By Shane Benjamin Herald staff writer
A criminal defense lawyer in Durango has been indicted by a local grand jury on suspicion of tampering with physical evidence in a murder investigation.
The charge has caught the attention of local defense attorneys and possibly exposed a rift between prosecutors and the defense bar that extends beyond courtroom ideologies.
Brian Schowalter appeared Tuesday in 6th Judicial District Court in Durango to be formally advised of the felony charge.
Ten criminal defense lawyers sat behind him in an apparent show of support.
The court released a partial indictment Tuesday that contains little information about the facts of the case.
Schowalter is accused of being in possession of an original letter that was considered to be evidence in a homicide investigation involving his client, Shanice Smith, who pleaded guilty to robbery and accessory to murder and was sentenced in February to eight years in prison.
He is suspected of refusing to turn over the evidence, making it unavailable for use in a criminal proceeding, a violation of the law, according to the indictment.
Schowalter declined to comment for this story.
His Denver defense lawyer called the tampering charge “outrageous.”
“This appears to be an effort to interfere with a lawyer’s duty to his client and to prevent ethical but aggressive representation in criminal cases,” said Mike Root, who represents Schowalter.
District Attorney Todd Risberg obtained the indictment through a La Plata County grand jury.
Risberg declined to comment about the facts of the case other than to say Schowalter had evidence and refused to turn it over. The grand jury did an investigation to locate the evidence.
“He refused to tell us whether he had it, so we had to use a process to find the letter,” Risberg said.
Durango defense lawyer Tom Williamson, who attended Tuesday’s hearing, said in 28 years of criminal litigation, he has never seen a district attorney prosecute an attorney for alleged conduct that occurred during a case they both litigated.
If Risberg thought Schowalter did something wrong, he could have filed a grievance with the Colorado Attorney Regulation Committee, Williamson said. He suggested that Risberg’s inexperience played a roll.
“This is a heavy-handed approach, and it appears to be an attempt to intimidate attorneys who represent their clients against Mr. Risberg’s clients,” Williamson said. “Perhaps Mr. Risberg’s lack of litigation experience explains his decision to proceed in this manner.”

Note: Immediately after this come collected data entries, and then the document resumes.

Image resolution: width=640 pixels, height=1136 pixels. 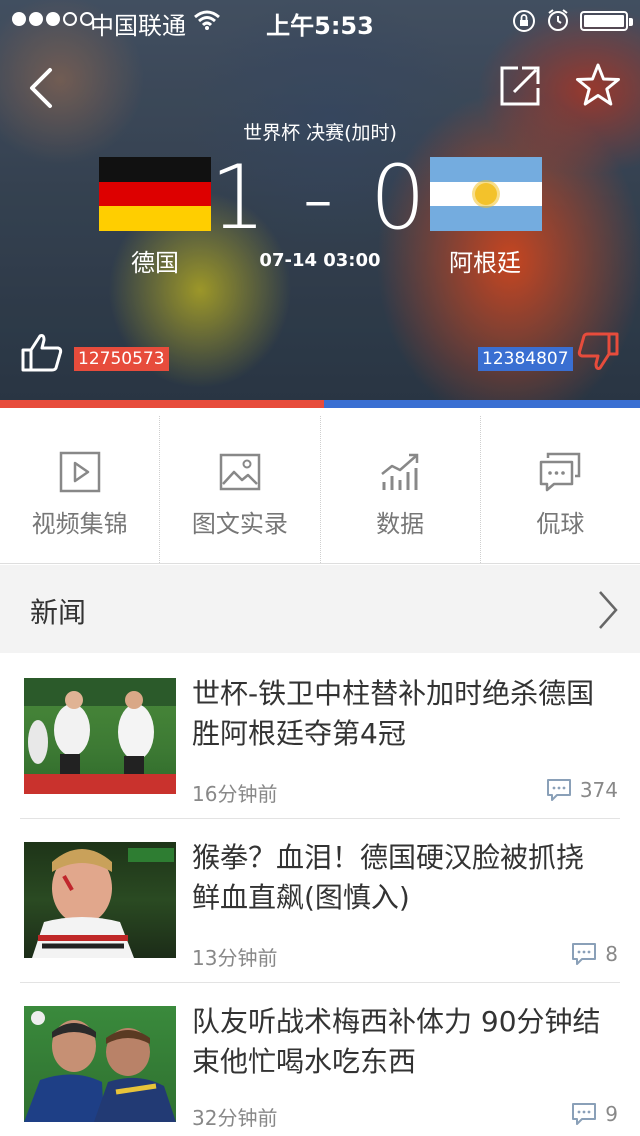 I want to click on clock: 上午5:53, so click(x=320, y=26).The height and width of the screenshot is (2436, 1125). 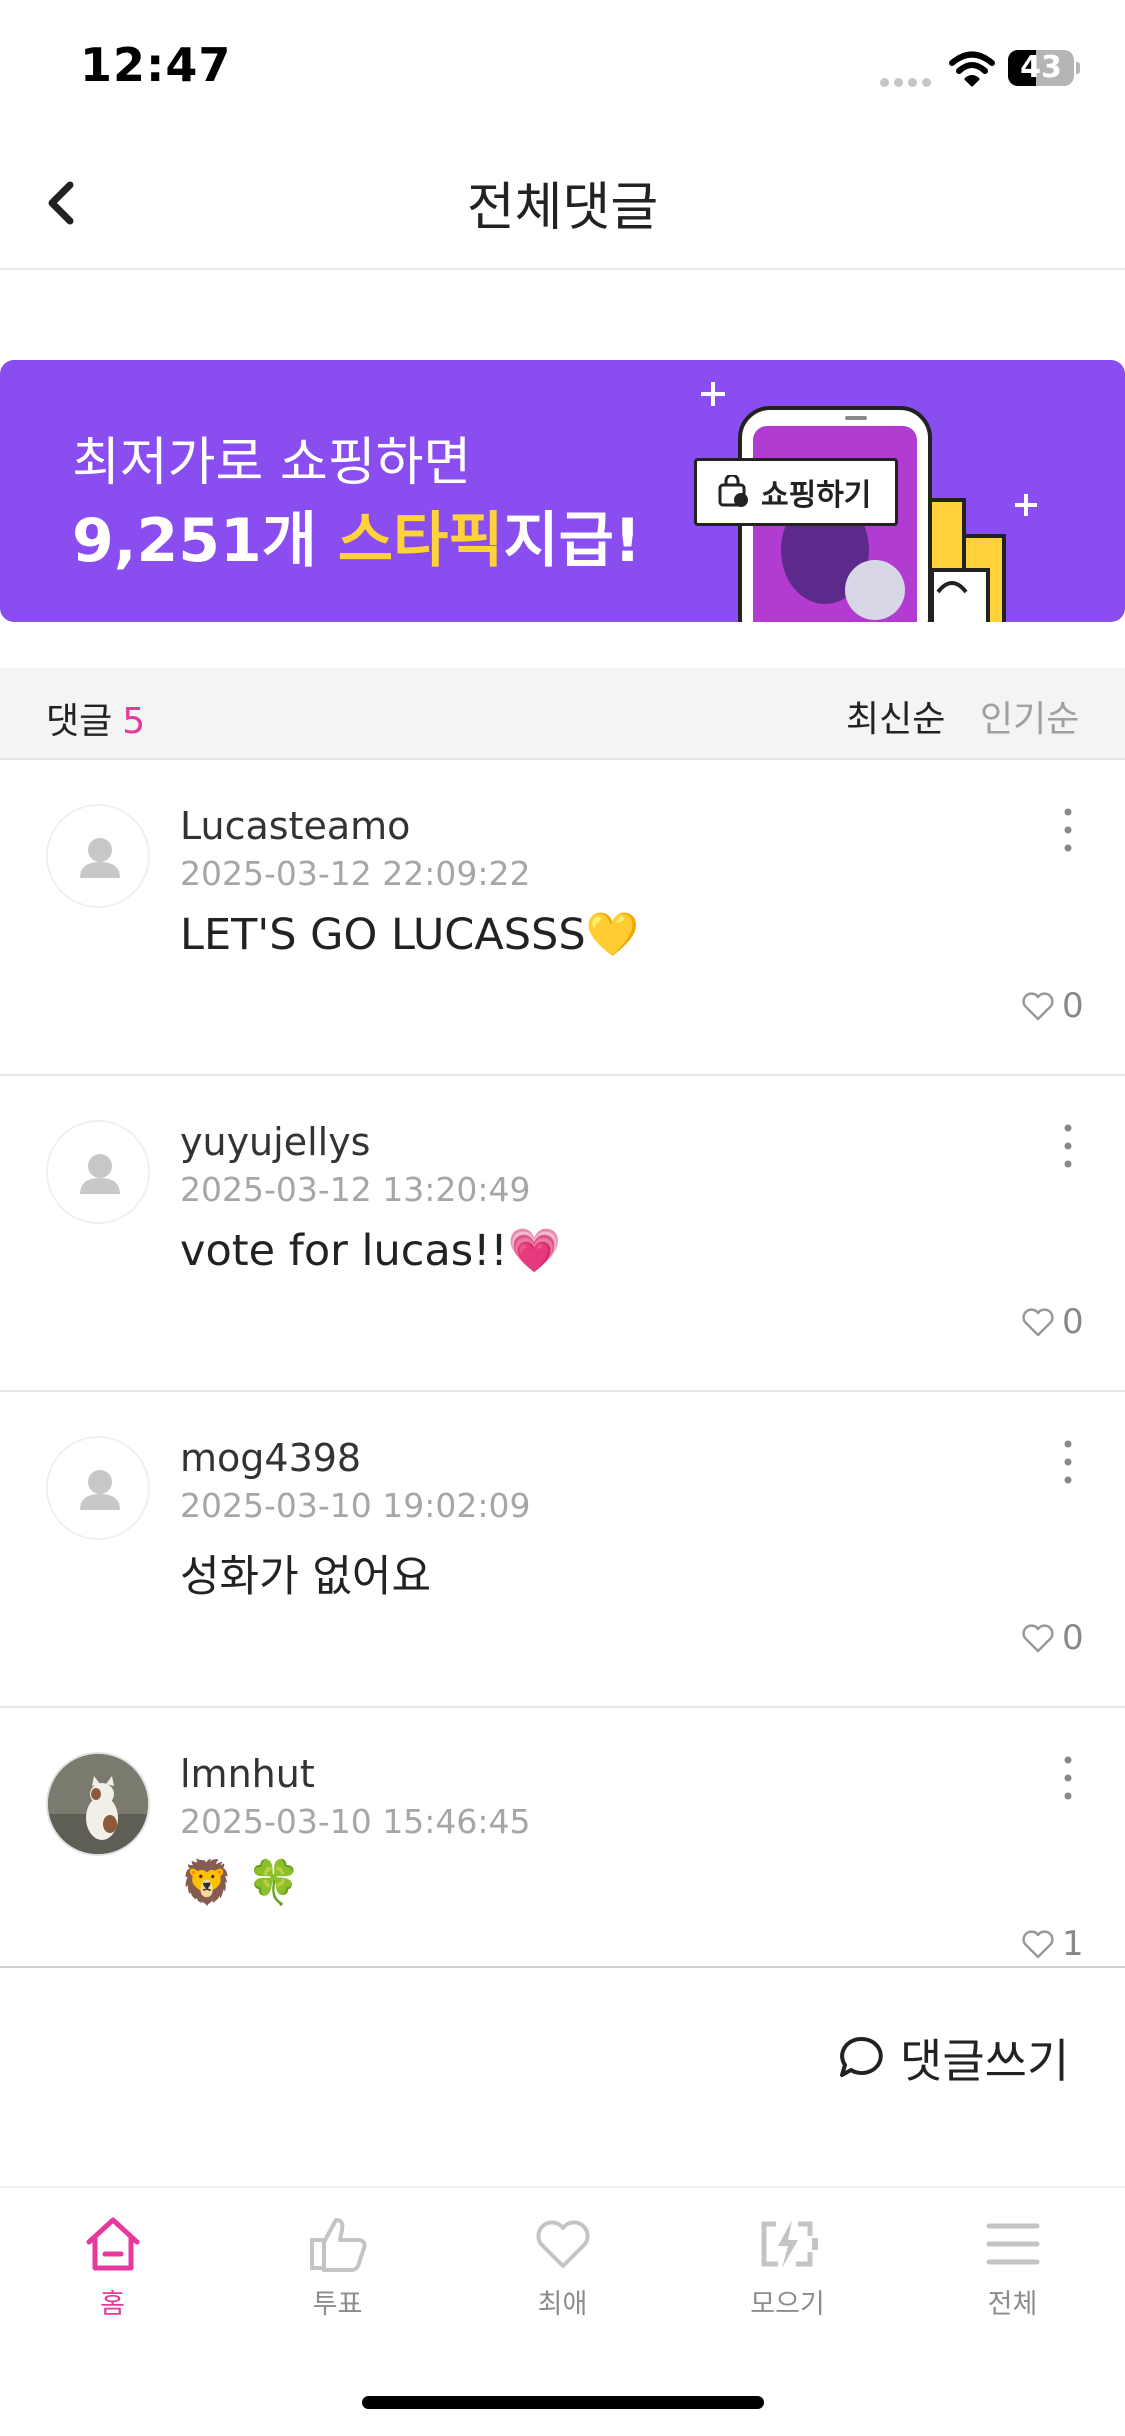 What do you see at coordinates (338, 2245) in the screenshot?
I see `thumbs-up-icon` at bounding box center [338, 2245].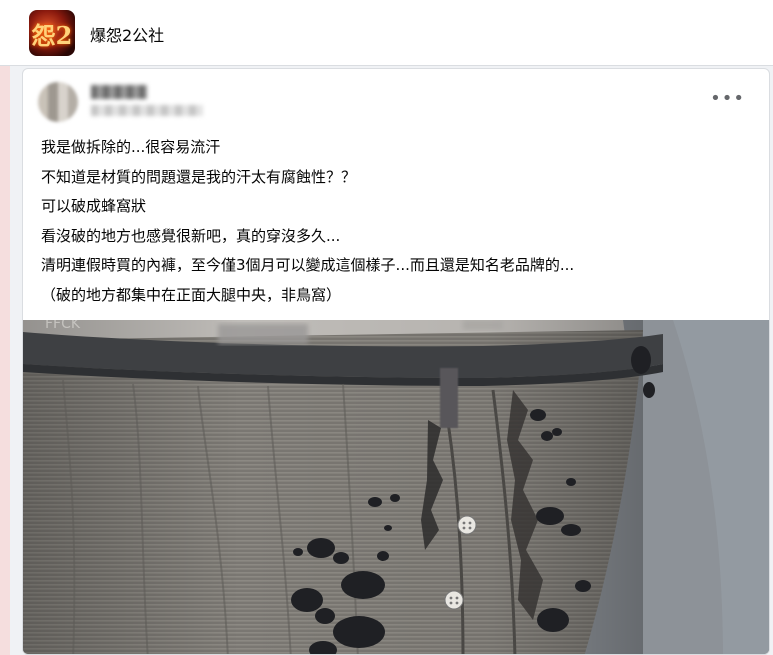  I want to click on background-strip, so click(5, 360).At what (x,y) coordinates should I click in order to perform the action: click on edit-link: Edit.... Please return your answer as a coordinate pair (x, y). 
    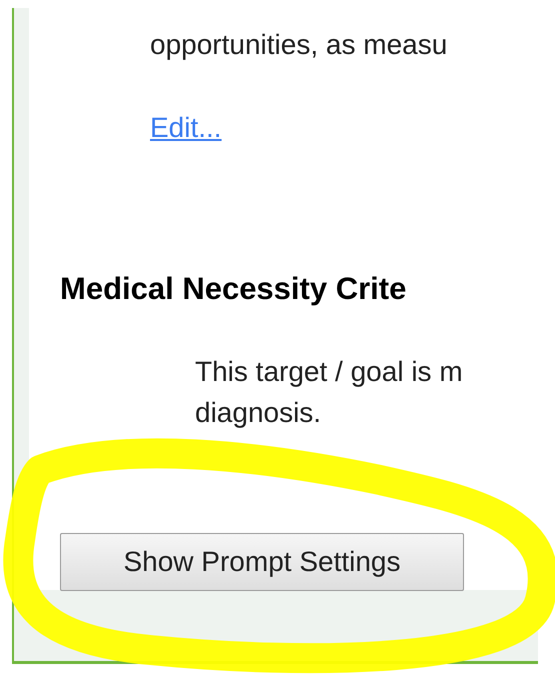
    Looking at the image, I should click on (186, 128).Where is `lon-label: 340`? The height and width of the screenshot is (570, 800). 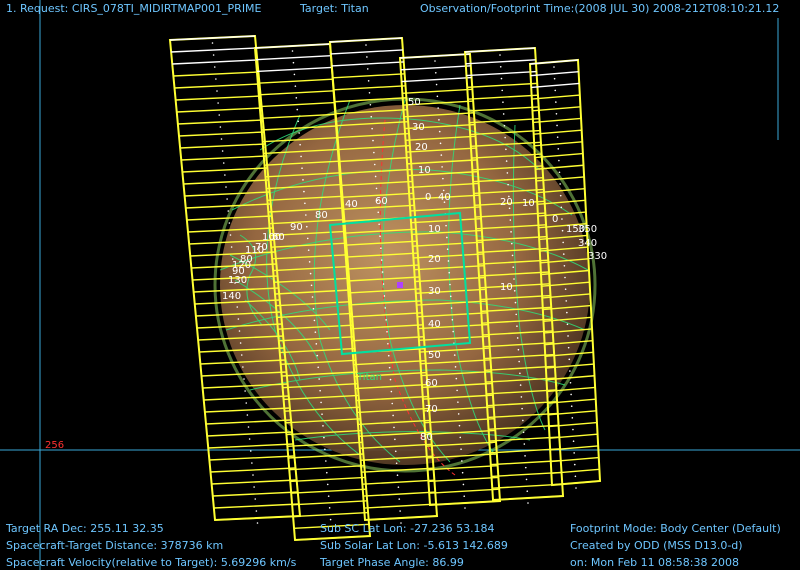
lon-label: 340 is located at coordinates (588, 244).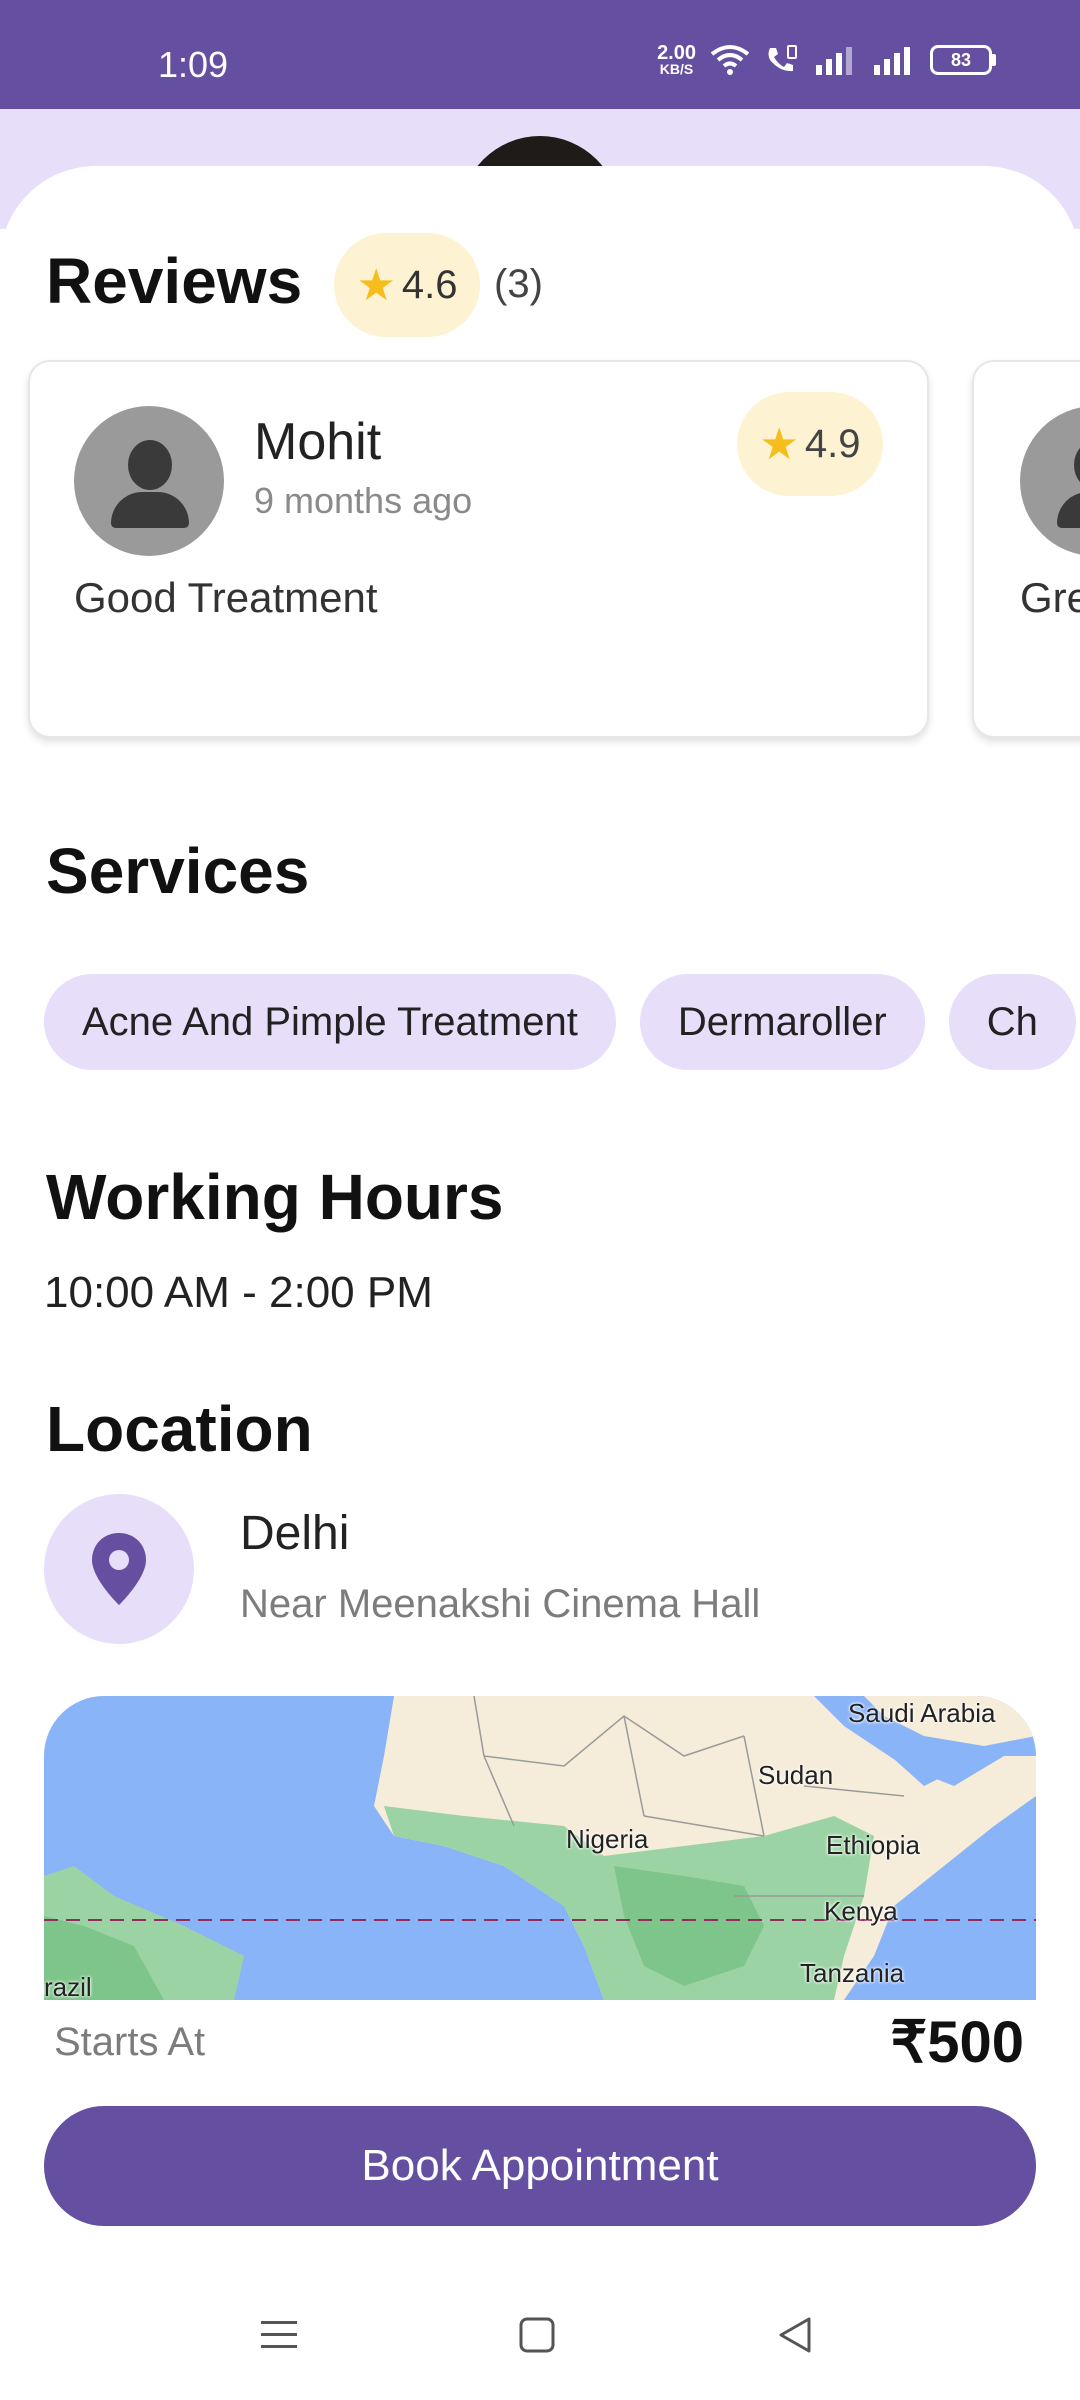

Risberg said he used every means available to get the evidence from Schowalter, and he refused to turn it over and denied he had it.
He called it an “uncomfortable” situation.
“I like Brian. But I have to do the job, and that’s part of the job,” Risberg said.
He said he doesn’t worry about what Williamson thinks.
“Defense attorneys may not like it, but they’re not allowed to hide incriminating evidence,” Risberg said.
A subpoena was filed to obtain the letter, but Schowalter refused to produce it and asserted his Fifth Amendment rights, Risberg said.
Risberg’s office has recused itself from the case. Instead, it will be prosecuted by the 12th Judicial District, which includes Alamosa.
Local judges also recused themselves from the case, which means it will be assigned to a retired judge or transferred to another judicial district.
Grand juries are independent investigative bodies that have broad investigative powers, including the ability to call and subpoena witnesses. They operate in secrecy. The proceedings are closed to the public, witnesses take an oath to keep their testimony secret and the identity of members serving on the jury are kept secret.
Risberg convened the grand jury in 2011, the first time anyone can remember a grand jury being formed in La Plata County.
“The grand jury heard the facts, and they determined he committed a crime,” Risberg said. “I think that’s important to remember.”
He added: “I would have much rather had this resolved voluntarily, but if someone won’t turn over evidence, we’re obligated to use whatever means necessary to get the evidence. If we know a defense attorney has the evidence and he denies having it and refuses to turn it over, we have to do something about that.”
Williamson said it is common knowledge in the legal community that grand juries will indict almost anybody. Only prosecutors present evidence; there is no defense. Jurors must find “probable cause” to indict, a much lower burden than “beyond a reasonable doubt.”
A New York state chief judge once famously said that prosecutors have so much control over grand juries that they could convince them to “indict a ham sandwich.”
“It sends a chill through attorneys when they see the district attorney will not only be willing to grieve you, but he will use whatever criminal power he’s got to get his way in a case,” Williamson said. “I think it’s an abuse of his authority.”